## WHAT YOU HAVE TO DO
Write out exactly the lines below from the one containing "Where should I" to the last, both ends kept, and nothing more; skip all pictures.

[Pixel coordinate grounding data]
/---
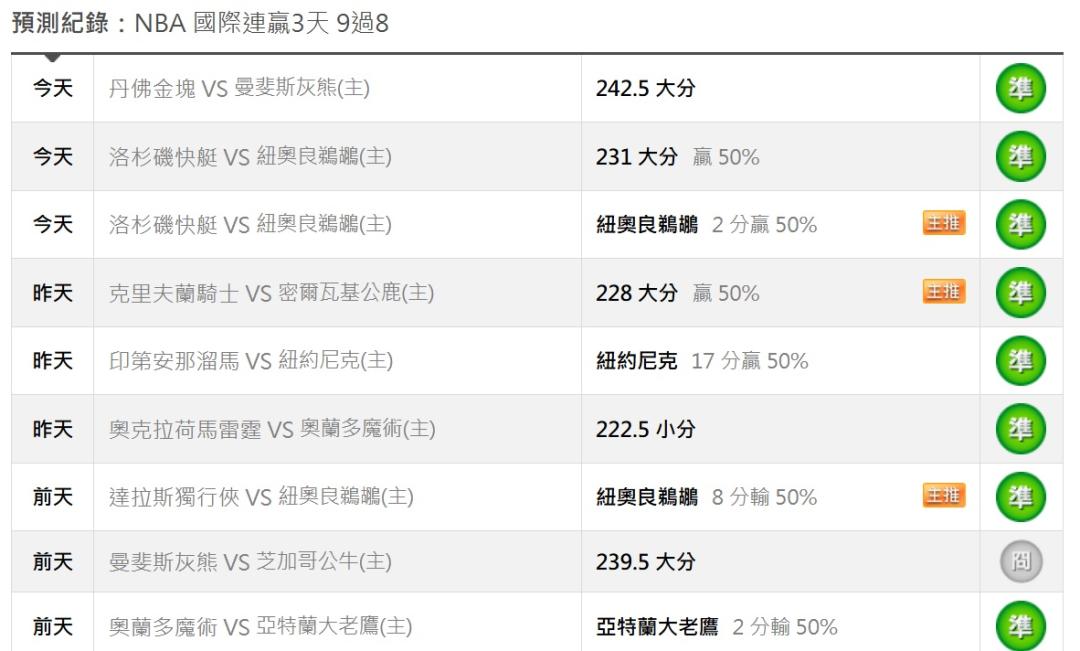Click green 準 icon for 丹佛金塊 VS 曼斐斯灰熊 row
This screenshot has width=1080, height=651.
(x=1020, y=89)
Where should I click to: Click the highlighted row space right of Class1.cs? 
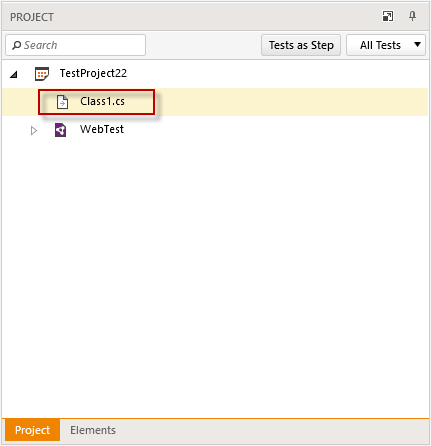292,102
\---
## OUTPUT FOR THIS EXERCISE
Where should I click to: Click the highlighted row space right of Class1.cs? 
292,102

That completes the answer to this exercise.